Infection rates and tolerability of three different immunoglobulin administration modalities in patients with primary immunodeficiency diseases

Authors: Wasserman, RL; Gupta, S; Stein, M; Rabbat, CJ; Engl, W; Leibl, H; Yel, L

Affiliations: Research Department, Allergy Partners of North Texas Research, Dallas, TX 75230, USA; School of Medicine, University of California, Irvine, CA 92697, USA; Department of Medicine, Allergy Section, Good Samaritan Medical Center, West Palm Beach, FL 33401, USA; Allergy Associates of the Palm Beaches, North Palm Beach, FL 33401, USA; Global Medical Affairs, Takeda Development Center Americas, Inc., Bannockburn, IL 60015, USA; Baxalta Innovations GmbH, a Takeda company, Vienna, Austria; Clinical Medicine, Takeda Development Center Americas, Inc., Cambridge, MA 02139, USA Immunotherapy

Abstract: AIM: This post hoc analysis evaluated the efficacy and overall tolerability of immunoglobulin (Ig) treatment modalities (intravenous Ig [iv.Ig], subcutaneous Ig [sc.Ig] and facilitated sc.Ig [fsc.Ig]). MATERIALS & METHODS: A total of 30 participants with primary immunodeficiency diseases aged ≥2 years sequentially received iv.Ig, sc.Ig and fsc.Ig during consecutive clinical studies.
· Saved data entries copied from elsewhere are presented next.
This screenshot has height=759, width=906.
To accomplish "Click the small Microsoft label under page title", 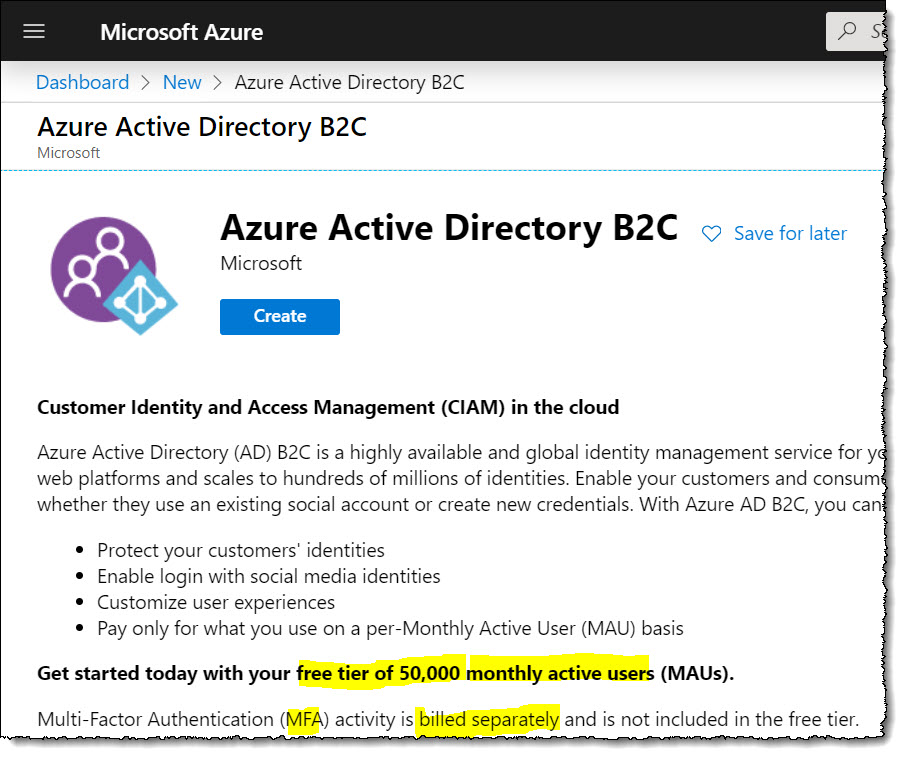I will point(68,153).
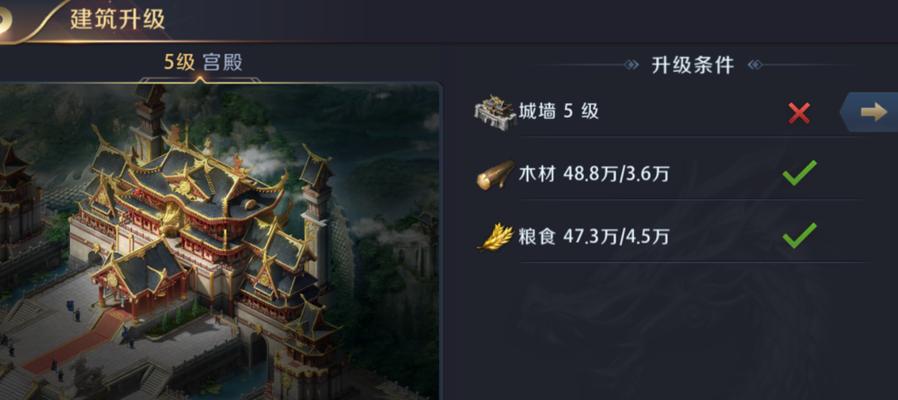Click the right diamond ornament beside 升级条件

755,65
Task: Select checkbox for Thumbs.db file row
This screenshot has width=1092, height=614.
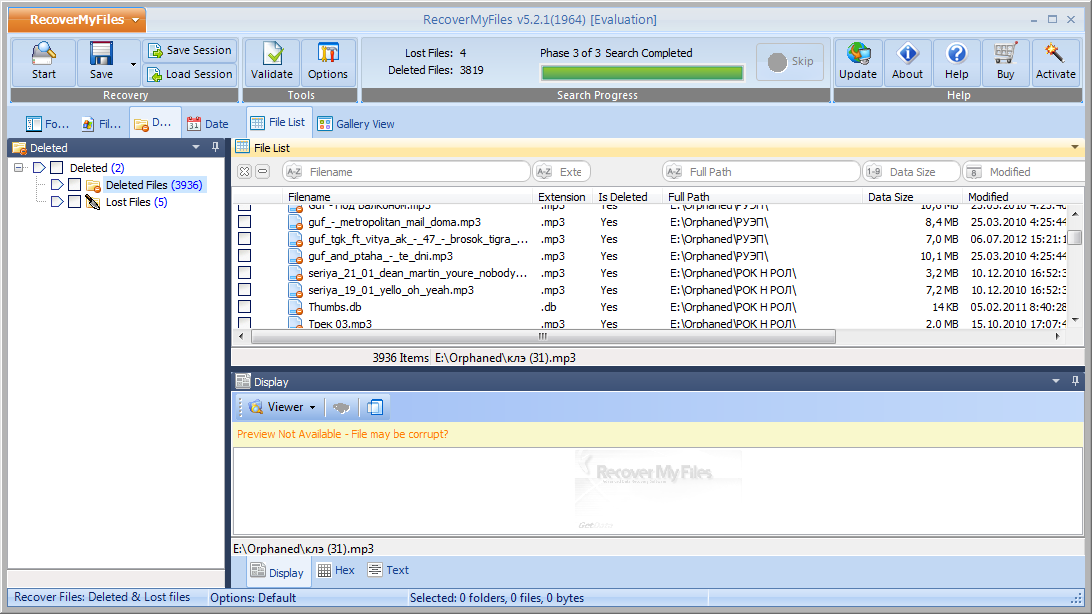Action: 244,307
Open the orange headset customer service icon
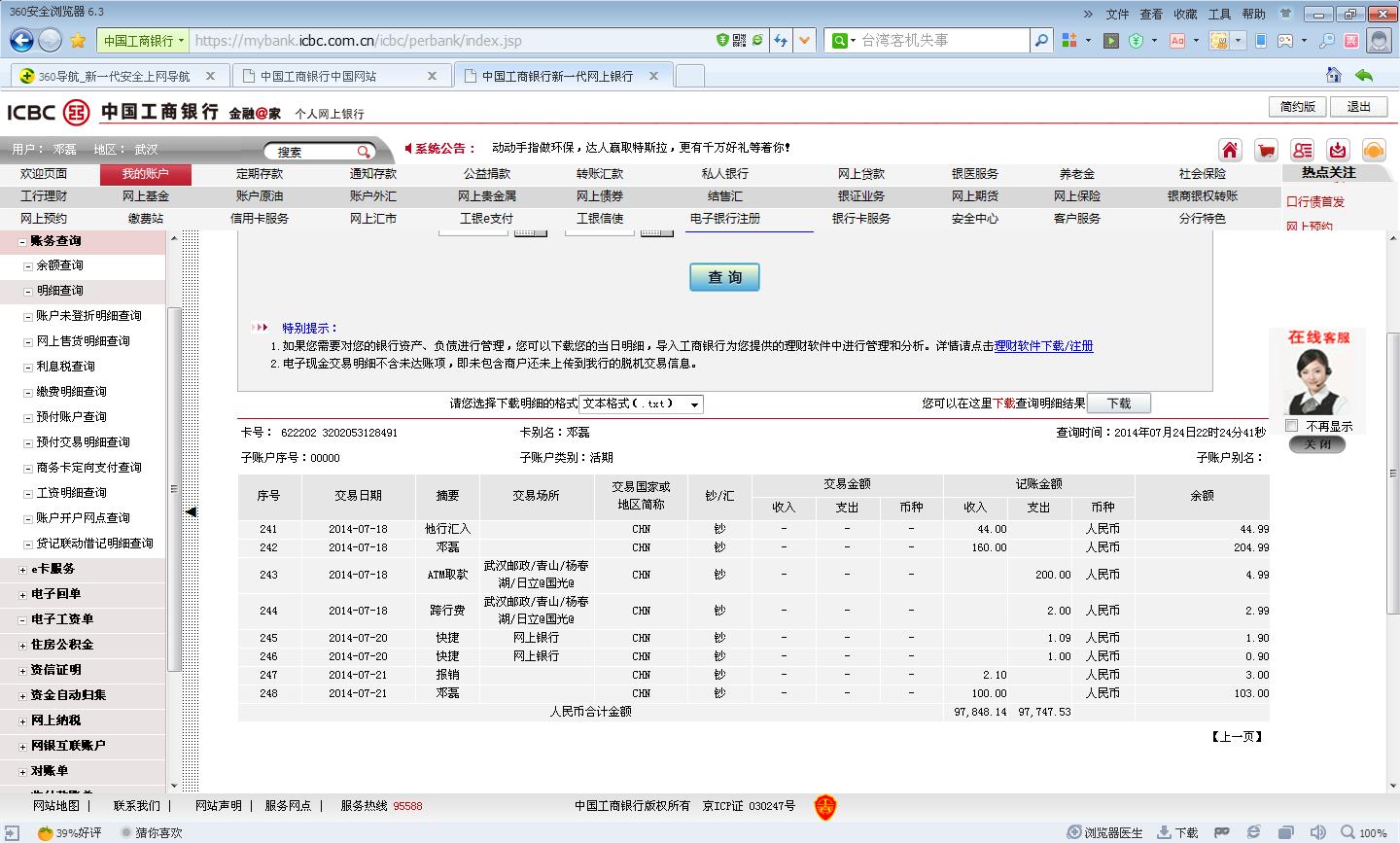Screen dimensions: 1400x843 tap(1373, 150)

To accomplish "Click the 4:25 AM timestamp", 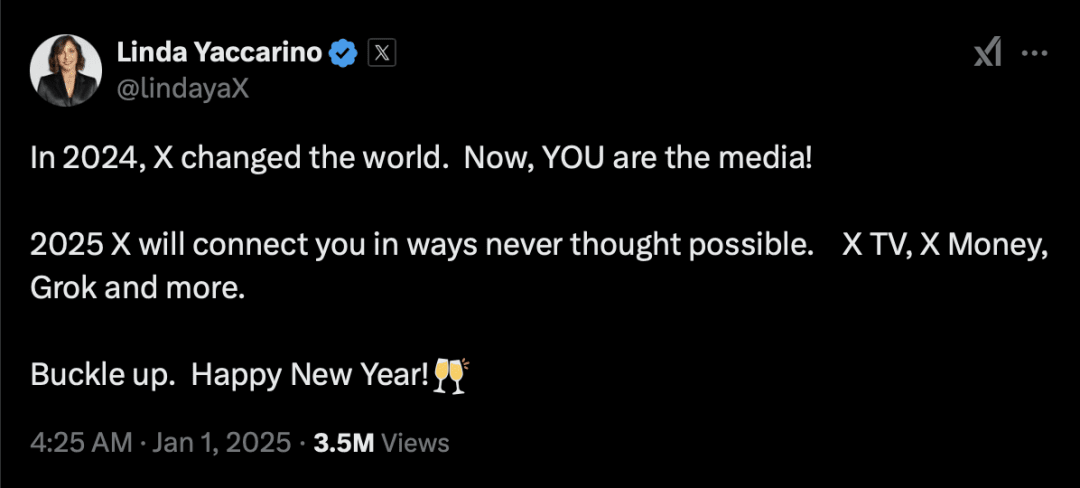I will [81, 443].
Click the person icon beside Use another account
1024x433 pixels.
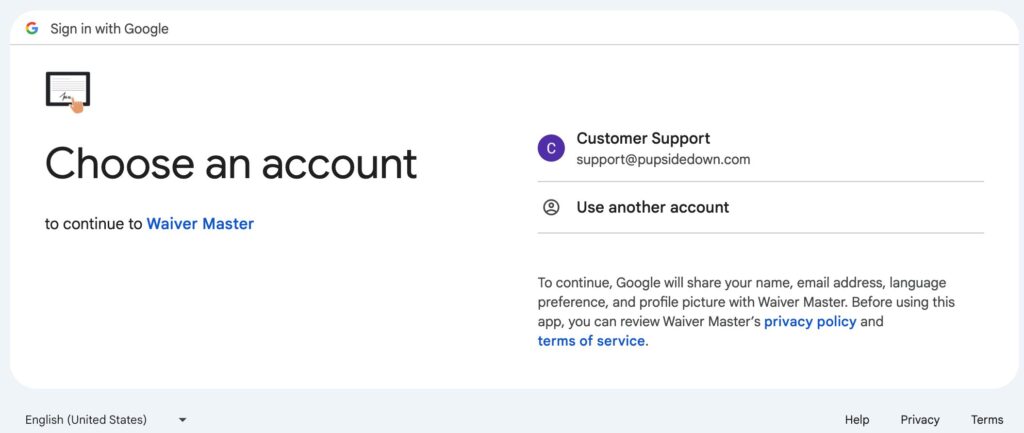coord(551,207)
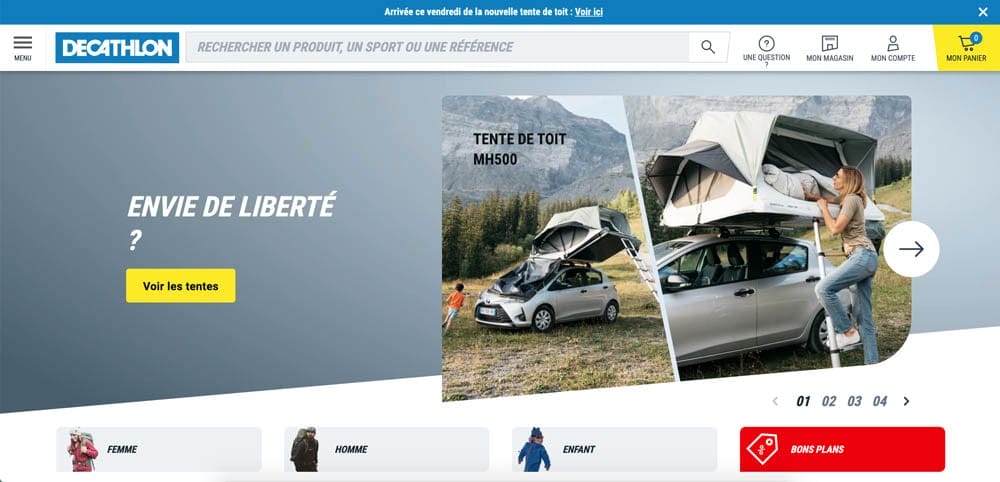This screenshot has height=482, width=1000.
Task: Open the Mon Magasin store icon
Action: [828, 47]
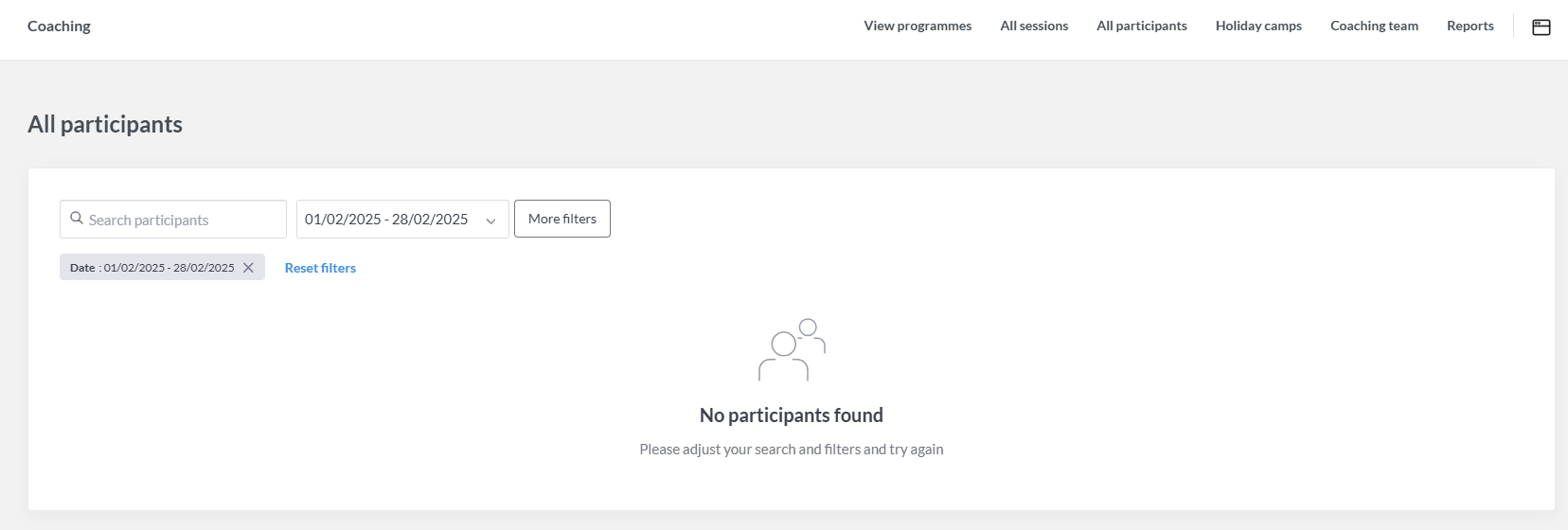Open the 01/02/2025 - 28/02/2025 date selector
The image size is (1568, 530).
pyautogui.click(x=386, y=220)
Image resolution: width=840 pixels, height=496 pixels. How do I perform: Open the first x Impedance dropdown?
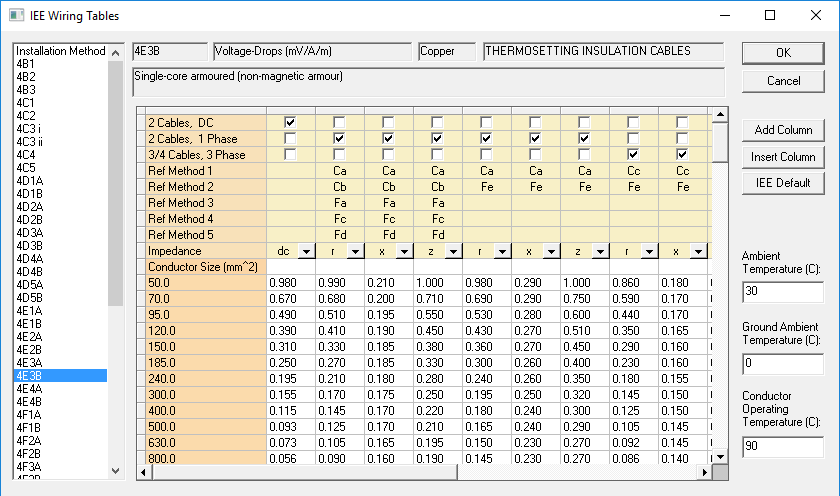pos(402,252)
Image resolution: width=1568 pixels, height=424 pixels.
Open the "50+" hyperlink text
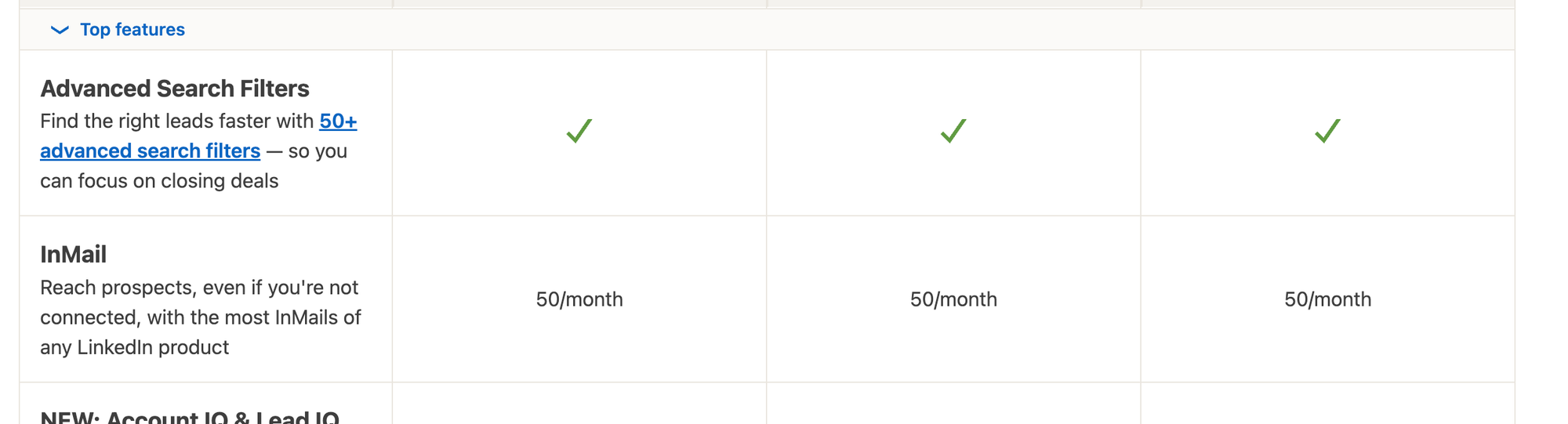click(338, 121)
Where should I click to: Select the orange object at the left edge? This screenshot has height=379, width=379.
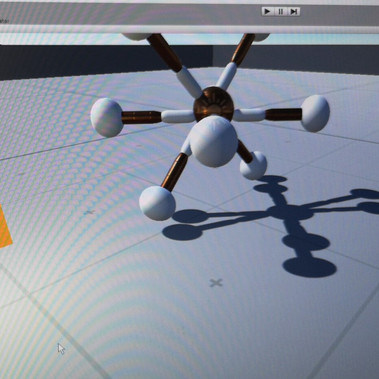pos(5,227)
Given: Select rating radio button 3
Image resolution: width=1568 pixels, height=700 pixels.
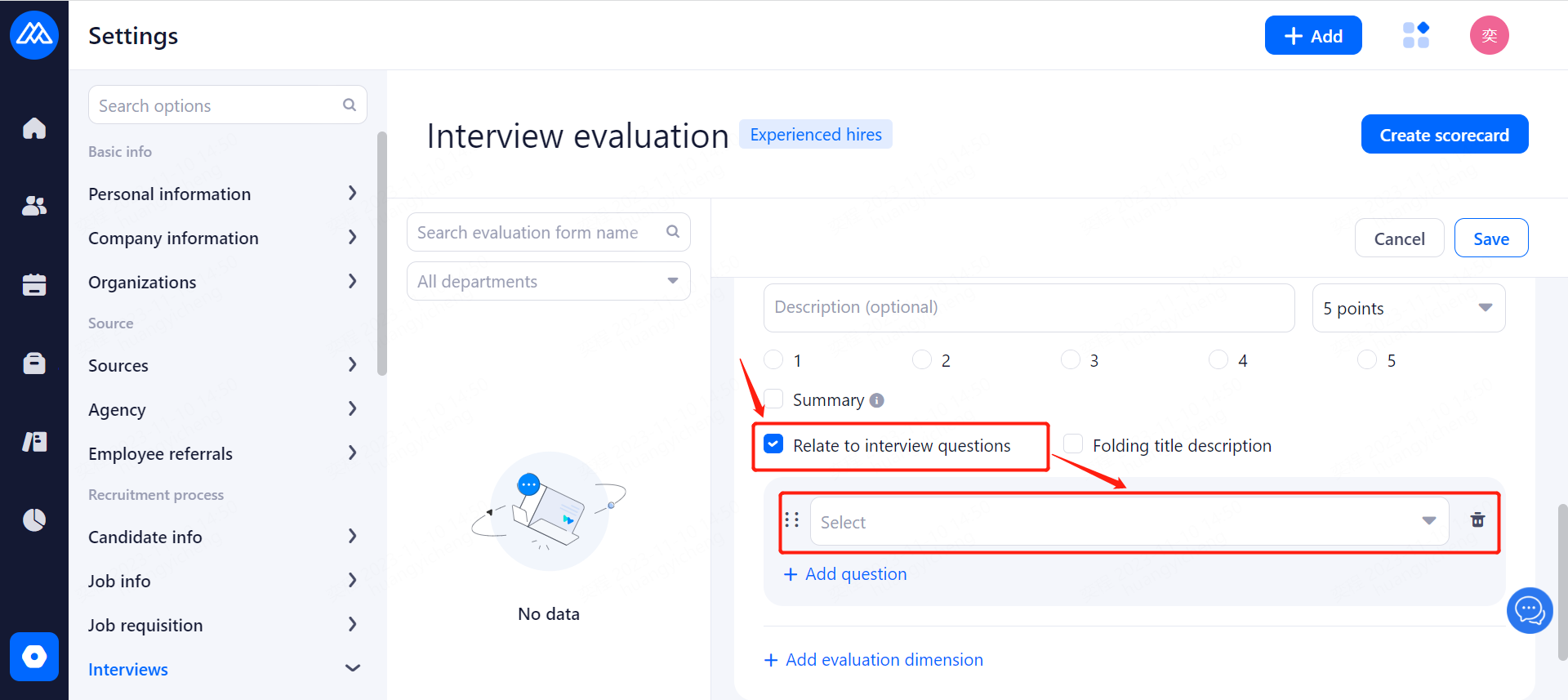Looking at the screenshot, I should (1070, 360).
RESULTS: For iv.Ig, sc.Ig and fsc.Ig, rates of validated acute serious bacterial infections/participant-year (0, 0.09 and 0.04, respectively) and all infections/participant year (4.17, 3.68 and 2.42, respectively) were similarly low; rates of systemic and local causally related adverse events/participant-year were 5.60, 1.93 and 0.88, respectively and 0.13, 0.92 and 1.57, respectively. CONCLUSION: fsc.Ig provided similar efficacy to iv.Ig and sc.Ig. Clinical Trial registration: NCT00546871, NCT00814320, NCT01175213 (ClinicalTrials.gov).